I’ve seen a lot of impressive things over the course of this trip, but the entrance to Batu Caves — featuring a towering, 140 foot golden statue — is right up there.
I mean, look at that thing.
Then you climb up all those stairs (it’s a lot of stairs), and there’s an enormous cave with multiple temples inside.
It’s pretty incredible.
That’s not to mention the monkeys!
There are dozens of monkeys that just hang around on the steps and near the entrance to the cave.
As you can see, they were pretty much the best.
Even if the caves themselves weren’t spectacular (which they were), it would be worth coming here just to see the monkeys.
Plus, here’s some video I took of a monkey eating a banana. Yes: I got to see a real-life monkey eating a banana, so I think it’s safe to say that my life has peaked and that it’s all downhill from here.
I mentioned in a recent post that the under-the-radar temples and shrines in Kyoto are where it’s at; well, on the other end of the spectrum is the Fushimi Inari Shrine, which is famous for its seemingly endless pathways of orange gates.
It’s a stunning sight, but it’s also as insanely packed with tourists as you’d fear, especially at the beginning of the trail.
Thankfully, it’s about four kilometres long and leads up into Mount Inari, and as you get deeper inside, it becomes less and less crowded.
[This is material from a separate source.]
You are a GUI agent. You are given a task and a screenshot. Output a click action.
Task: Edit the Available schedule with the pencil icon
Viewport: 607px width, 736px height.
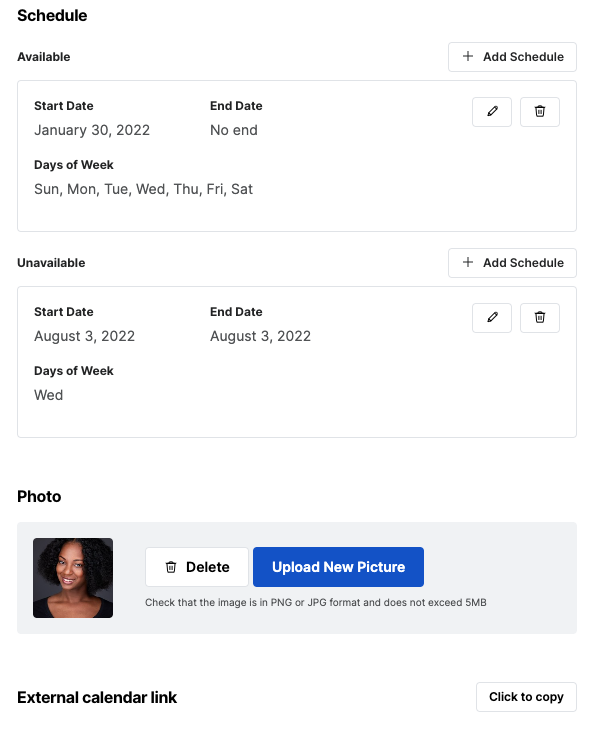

Towards the end, it was finally empty enough for me to take a picture like this:
And, because I have a hard time writing a blog post without talking about food, there’s a little cafe about halfway up that sells soft serve ice cream cones. One of them was “soy bean flour” flavoured, and of course, I had to try it.
It wasn’t bad — it had a mildly nutty flavour, and was a nice treat after a long uphill walk.
You also get a pretty good view of the city from up there (which would have been better if it weren’t so hazy out).
I know, more cemeteries? Weird, right? Well what can I say, they’re entrancing.
Many of the temples in Kyoto have a cemetery attached, and some of them are quite striking.
I took a brief video at one of them. It doesn’t really capture it (it’s mostly wind noise from the tiny built-in microphone on my camera), but there was something weirdly serene and kind of eerie about the sense of quiet here; just birds chirping and boards clacking.
Then there was this odd pyramid of sorts at one of the cemeteries; I don’t know what it was, but it was certainly memorable.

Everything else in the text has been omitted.